◆ **Exercise instructions**
From the records below, please repeat exactly the line that has "The image size is (1568, 520).", the line that has "Buy tickets for", and every line between them, and nothing else.

*** Opening Recorded data ***

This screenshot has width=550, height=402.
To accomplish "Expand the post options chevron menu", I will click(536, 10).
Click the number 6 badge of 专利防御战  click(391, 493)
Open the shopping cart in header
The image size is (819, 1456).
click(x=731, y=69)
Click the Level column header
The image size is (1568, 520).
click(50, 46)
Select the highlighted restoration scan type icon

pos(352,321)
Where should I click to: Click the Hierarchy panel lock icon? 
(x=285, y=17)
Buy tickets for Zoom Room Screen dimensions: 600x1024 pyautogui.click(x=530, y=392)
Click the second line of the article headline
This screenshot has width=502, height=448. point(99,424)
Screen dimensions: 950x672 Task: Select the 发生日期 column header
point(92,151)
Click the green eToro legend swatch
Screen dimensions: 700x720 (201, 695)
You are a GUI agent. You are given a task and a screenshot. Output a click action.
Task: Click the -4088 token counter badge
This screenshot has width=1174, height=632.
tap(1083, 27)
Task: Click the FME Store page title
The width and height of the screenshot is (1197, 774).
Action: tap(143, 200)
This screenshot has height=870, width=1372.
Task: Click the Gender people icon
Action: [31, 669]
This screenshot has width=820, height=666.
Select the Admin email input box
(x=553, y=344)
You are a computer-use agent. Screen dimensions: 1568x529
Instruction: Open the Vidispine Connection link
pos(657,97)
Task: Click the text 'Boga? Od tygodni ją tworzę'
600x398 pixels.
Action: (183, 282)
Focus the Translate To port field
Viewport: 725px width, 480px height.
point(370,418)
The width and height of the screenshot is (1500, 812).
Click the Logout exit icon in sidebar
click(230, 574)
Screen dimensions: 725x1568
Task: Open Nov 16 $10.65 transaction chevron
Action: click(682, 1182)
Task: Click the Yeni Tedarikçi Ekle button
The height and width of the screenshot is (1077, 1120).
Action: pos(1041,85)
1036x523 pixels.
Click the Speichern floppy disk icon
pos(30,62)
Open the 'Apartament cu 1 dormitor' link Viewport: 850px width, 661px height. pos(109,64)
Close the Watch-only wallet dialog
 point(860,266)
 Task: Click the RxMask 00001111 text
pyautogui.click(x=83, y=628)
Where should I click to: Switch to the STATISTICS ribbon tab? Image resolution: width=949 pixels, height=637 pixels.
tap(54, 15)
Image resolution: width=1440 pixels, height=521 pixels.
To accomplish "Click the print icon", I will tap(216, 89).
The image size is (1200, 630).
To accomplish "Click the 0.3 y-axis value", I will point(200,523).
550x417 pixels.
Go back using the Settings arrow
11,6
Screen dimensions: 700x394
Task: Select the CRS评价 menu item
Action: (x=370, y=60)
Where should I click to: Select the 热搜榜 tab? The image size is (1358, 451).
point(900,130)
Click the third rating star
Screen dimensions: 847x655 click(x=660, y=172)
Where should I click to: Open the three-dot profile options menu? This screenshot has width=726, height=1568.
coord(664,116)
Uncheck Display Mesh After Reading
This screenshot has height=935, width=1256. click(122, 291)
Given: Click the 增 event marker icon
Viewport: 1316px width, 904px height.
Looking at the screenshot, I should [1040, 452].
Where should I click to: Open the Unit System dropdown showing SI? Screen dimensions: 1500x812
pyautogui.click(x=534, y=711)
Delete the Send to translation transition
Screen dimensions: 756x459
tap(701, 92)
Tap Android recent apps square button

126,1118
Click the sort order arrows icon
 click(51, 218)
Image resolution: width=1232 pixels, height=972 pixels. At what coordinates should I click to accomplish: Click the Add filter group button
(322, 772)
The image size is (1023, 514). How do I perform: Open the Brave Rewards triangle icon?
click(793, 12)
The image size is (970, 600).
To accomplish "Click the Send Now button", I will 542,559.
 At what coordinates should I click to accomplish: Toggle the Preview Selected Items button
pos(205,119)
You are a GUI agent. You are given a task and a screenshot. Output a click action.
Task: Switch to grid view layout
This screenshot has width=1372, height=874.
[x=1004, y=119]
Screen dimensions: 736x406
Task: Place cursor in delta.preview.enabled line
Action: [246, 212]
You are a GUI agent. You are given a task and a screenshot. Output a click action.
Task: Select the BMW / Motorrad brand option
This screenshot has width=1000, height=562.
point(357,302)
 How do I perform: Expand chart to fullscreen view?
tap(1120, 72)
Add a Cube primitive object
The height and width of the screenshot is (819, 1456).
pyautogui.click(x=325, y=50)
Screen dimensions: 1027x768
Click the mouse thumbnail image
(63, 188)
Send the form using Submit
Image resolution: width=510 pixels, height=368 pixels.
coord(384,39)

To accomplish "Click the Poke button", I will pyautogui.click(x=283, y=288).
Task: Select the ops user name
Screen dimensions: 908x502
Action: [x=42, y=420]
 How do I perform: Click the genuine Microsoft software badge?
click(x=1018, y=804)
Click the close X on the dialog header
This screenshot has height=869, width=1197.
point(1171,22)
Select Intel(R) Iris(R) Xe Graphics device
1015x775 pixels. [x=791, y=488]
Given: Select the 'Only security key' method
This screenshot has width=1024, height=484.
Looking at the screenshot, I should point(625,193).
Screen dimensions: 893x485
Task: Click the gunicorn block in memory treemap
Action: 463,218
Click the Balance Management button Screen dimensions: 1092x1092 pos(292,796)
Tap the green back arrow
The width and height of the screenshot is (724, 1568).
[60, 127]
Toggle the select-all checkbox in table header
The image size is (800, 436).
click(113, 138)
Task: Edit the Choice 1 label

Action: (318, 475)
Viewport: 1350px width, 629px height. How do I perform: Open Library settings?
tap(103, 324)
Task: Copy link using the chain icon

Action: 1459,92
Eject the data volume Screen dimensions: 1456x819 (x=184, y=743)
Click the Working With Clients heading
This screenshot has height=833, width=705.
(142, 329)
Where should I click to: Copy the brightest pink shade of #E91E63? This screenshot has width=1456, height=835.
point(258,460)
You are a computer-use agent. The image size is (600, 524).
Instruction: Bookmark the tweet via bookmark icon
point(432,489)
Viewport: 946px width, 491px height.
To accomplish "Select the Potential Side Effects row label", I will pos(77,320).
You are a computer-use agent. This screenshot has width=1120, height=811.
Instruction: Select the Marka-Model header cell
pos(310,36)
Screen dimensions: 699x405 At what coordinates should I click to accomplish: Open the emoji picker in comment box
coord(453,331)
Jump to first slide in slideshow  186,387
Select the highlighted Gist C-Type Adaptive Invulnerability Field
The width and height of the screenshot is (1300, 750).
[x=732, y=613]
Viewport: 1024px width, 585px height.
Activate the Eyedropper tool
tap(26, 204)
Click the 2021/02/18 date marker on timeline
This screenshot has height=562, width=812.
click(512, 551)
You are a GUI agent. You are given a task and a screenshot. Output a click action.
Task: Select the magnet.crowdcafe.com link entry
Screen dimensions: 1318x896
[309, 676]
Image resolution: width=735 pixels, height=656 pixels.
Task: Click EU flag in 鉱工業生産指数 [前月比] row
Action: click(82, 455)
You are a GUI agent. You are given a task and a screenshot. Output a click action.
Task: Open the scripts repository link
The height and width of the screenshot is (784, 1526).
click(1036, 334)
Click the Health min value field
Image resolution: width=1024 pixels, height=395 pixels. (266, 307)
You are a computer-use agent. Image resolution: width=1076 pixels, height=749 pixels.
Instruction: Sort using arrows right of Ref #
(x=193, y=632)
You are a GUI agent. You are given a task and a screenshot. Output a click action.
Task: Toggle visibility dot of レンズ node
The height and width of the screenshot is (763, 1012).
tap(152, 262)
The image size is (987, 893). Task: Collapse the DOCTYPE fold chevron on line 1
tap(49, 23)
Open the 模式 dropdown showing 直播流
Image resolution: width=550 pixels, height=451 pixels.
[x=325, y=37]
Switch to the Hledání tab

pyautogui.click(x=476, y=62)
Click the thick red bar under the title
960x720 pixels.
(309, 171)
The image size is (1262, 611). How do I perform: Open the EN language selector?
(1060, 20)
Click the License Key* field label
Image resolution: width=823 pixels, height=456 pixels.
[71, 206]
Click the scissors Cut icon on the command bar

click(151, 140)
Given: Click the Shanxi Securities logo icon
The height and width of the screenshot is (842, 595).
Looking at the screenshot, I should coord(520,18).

*** Closing Recorded data ***

◆ **Exercise answer**
The image size is (1568, 520).
click(50, 46)
Select the highlighted restoration scan type icon

pos(352,321)
Where should I click to: Click the Hierarchy panel lock icon? 
(x=285, y=17)
Buy tickets for Zoom Room Screen dimensions: 600x1024 pyautogui.click(x=530, y=392)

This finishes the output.